Introduction: The majority of ovarian cancer (OvCa) patients are diagnosed at age 63 and die by age 70, with a disparity in cancer-related deaths between young (Y) and aged (A) patients.  Pre-clinical studies support these data, showing increased metastatic burden in A mice relative to Y; however the molecular mechanism(s) is unclear. Aging significantly modifies aspects of the host peritoneal cavity, remodels stromal protein composition and ultrastructure, alters the peritoneal immune microenvironment (both inflammatory factors and the immune cell landscape), and shifts the microbiome due to gut dysbiosis. The objective of this study was to examine whether Y and A co-housing impacts OvCa metastatic success.

Methods: Female C57/Bl6 mice were co-housed (CoH) in cages of A-CoH (20-23 mo) and Y-CoH (3-6 mo) mice together (2A-CoH+2Y-CoH), compared with cages in which all non-CoH mice were of a single age group (3A or 3Y) for 12 weeks. Mice were injected i.p. with syngeneic OvCa cells and assessed for tumor burden after 4 weeks. Immune cells and cytokines were profiled on endpoint peritoneal lavage. Feces collected before and after co-housing were subjected to 16S rRNA sequencing to determine the effects of Y/A co-housing on the gut microbiome.
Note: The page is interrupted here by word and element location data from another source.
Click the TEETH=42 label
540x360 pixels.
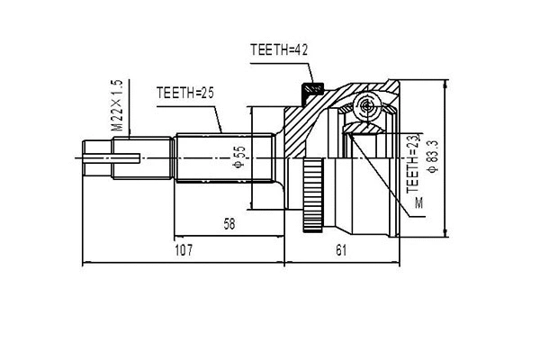pos(279,51)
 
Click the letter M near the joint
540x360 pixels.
pos(418,205)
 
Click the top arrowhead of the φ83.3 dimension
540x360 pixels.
pos(446,81)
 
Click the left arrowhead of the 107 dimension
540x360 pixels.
pos(84,264)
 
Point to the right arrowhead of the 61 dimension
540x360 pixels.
pos(398,264)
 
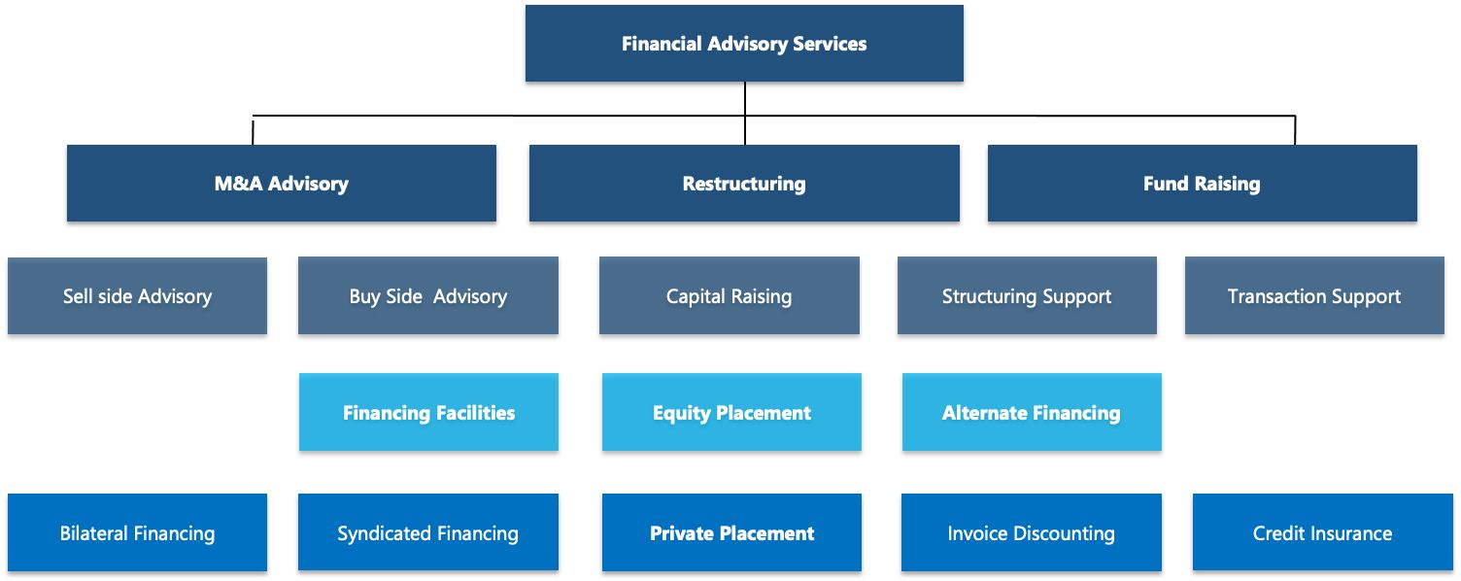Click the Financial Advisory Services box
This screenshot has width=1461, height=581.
tap(744, 44)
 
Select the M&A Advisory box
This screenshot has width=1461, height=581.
tap(282, 184)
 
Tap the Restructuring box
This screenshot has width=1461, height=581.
tap(744, 184)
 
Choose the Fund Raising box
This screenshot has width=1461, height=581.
tap(1202, 184)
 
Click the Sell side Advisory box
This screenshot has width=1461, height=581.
tap(137, 296)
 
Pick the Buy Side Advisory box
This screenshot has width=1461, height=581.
tap(428, 296)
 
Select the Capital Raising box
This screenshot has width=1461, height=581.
tap(729, 296)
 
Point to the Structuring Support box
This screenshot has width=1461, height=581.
tap(1027, 296)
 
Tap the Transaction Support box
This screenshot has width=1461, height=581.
tap(1314, 296)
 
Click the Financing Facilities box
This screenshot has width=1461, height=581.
tap(428, 413)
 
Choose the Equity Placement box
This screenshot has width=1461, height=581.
tap(731, 413)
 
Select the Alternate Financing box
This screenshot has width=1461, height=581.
tap(1032, 413)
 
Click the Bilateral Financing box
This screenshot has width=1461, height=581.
tap(137, 533)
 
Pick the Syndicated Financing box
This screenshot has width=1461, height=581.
tap(428, 533)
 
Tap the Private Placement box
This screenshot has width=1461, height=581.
tap(731, 533)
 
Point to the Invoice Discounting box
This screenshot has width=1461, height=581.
tap(1031, 533)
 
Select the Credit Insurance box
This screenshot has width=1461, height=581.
tap(1322, 533)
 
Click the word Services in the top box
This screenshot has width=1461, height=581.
tap(829, 44)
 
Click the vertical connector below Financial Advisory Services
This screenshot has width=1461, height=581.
tap(745, 99)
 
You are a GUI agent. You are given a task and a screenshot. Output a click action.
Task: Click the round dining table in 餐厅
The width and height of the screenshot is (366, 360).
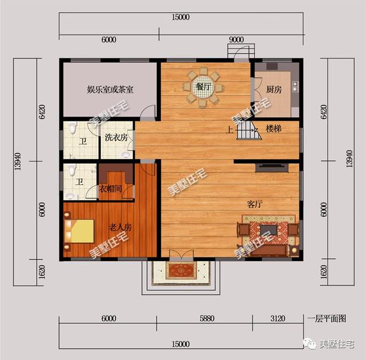point(203,87)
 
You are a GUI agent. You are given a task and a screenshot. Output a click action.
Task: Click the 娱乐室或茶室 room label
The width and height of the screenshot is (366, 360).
point(110,89)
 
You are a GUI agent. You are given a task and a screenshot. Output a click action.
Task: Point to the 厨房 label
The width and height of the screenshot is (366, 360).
point(274,89)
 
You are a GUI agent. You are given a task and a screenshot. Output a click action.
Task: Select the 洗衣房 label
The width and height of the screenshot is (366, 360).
point(116,137)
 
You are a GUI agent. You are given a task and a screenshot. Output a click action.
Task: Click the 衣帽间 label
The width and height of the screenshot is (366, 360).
point(110,189)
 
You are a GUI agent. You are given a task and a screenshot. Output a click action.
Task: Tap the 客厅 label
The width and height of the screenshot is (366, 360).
point(254,204)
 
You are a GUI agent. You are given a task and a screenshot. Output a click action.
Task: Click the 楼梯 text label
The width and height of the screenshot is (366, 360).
point(273,129)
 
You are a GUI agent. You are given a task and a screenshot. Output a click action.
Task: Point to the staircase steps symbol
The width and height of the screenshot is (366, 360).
point(249,130)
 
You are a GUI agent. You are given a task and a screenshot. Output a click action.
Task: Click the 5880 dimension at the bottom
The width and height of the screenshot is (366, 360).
point(207,318)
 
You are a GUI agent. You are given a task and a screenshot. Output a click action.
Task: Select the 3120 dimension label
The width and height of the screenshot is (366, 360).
point(278,318)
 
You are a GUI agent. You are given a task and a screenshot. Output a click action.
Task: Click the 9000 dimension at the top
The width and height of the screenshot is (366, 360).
point(236,39)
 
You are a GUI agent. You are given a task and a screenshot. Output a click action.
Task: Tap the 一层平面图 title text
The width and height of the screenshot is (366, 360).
point(327,319)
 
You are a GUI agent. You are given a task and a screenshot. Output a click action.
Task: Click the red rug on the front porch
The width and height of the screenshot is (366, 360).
point(181,270)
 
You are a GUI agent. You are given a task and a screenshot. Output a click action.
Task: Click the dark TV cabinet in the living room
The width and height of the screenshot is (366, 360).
point(272,168)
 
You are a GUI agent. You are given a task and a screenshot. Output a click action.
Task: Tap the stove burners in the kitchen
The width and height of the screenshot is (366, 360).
point(295,86)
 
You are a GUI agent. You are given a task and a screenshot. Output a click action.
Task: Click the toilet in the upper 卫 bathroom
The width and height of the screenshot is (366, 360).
point(73,128)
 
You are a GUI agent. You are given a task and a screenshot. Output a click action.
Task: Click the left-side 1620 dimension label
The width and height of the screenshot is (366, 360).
point(42,272)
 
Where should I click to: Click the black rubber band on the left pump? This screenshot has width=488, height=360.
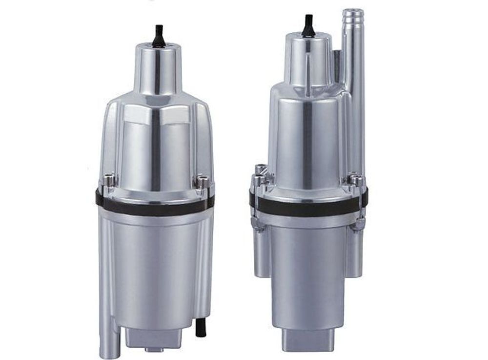click(155, 205)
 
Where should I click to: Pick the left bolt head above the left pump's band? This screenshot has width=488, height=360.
click(109, 181)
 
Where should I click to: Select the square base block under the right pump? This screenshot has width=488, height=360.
click(308, 339)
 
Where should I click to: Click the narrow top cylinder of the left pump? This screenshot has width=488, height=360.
click(158, 68)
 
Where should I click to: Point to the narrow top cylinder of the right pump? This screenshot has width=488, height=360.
click(307, 59)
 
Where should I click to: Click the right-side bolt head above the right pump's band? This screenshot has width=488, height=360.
click(355, 179)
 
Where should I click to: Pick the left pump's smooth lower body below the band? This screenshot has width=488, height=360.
click(155, 269)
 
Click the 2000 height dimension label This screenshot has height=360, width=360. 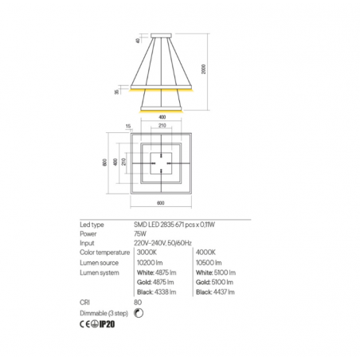tap(205, 71)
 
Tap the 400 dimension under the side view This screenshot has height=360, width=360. tap(162, 115)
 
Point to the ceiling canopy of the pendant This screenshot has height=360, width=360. tap(162, 35)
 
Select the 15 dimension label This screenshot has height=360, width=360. tap(127, 126)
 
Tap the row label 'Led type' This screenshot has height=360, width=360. tap(94, 226)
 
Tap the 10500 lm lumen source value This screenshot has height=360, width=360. tap(209, 262)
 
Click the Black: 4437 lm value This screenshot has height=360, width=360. tap(213, 292)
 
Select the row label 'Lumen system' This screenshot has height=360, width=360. tap(100, 272)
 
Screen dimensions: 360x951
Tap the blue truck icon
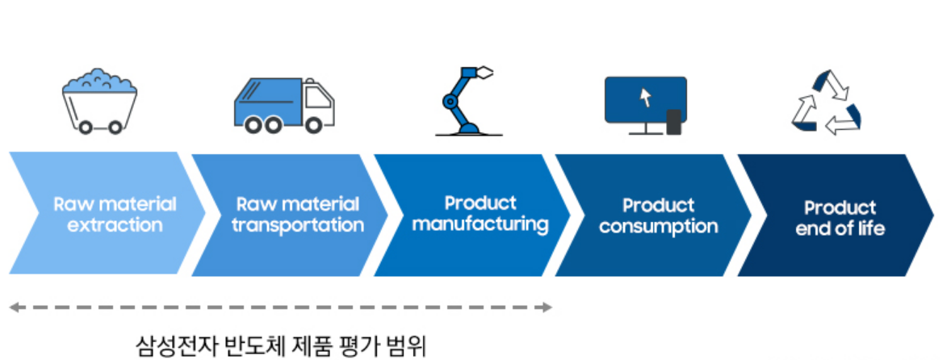(x=283, y=106)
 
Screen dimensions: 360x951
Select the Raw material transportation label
(x=298, y=214)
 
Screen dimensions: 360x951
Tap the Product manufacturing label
(x=480, y=213)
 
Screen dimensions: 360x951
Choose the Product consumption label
(x=658, y=216)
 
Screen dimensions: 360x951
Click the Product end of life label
(x=840, y=218)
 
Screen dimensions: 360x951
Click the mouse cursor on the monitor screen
(x=645, y=98)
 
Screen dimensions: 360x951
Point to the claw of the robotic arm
(x=484, y=73)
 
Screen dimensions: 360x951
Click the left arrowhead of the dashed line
(x=14, y=307)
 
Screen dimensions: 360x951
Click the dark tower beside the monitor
(x=674, y=122)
Results: As previously reported, non-CoH A mice developed significantly higher tumor burden relative to Y mice.  However A-CoH mice had significantly lower tumor burden than non-CoH A counterparts. No negative effects on tumor burden in the Y-CoH mice were observed. Significant increases in several ‘beneficial’ Y-like gut bacterial species were seen in the A-CoH mice. Analysis of immune cells is ongoing.

Conclusions: As CoH mice share gut microbiota via coprophagy, these data suggest that Y-to-A fecal microbiota transplantation may positively impact OvCa outcomes in A patients.  Studies to test this hypothesis using fecal microbiota swapping in non-CoH A and Y mice are currently underway.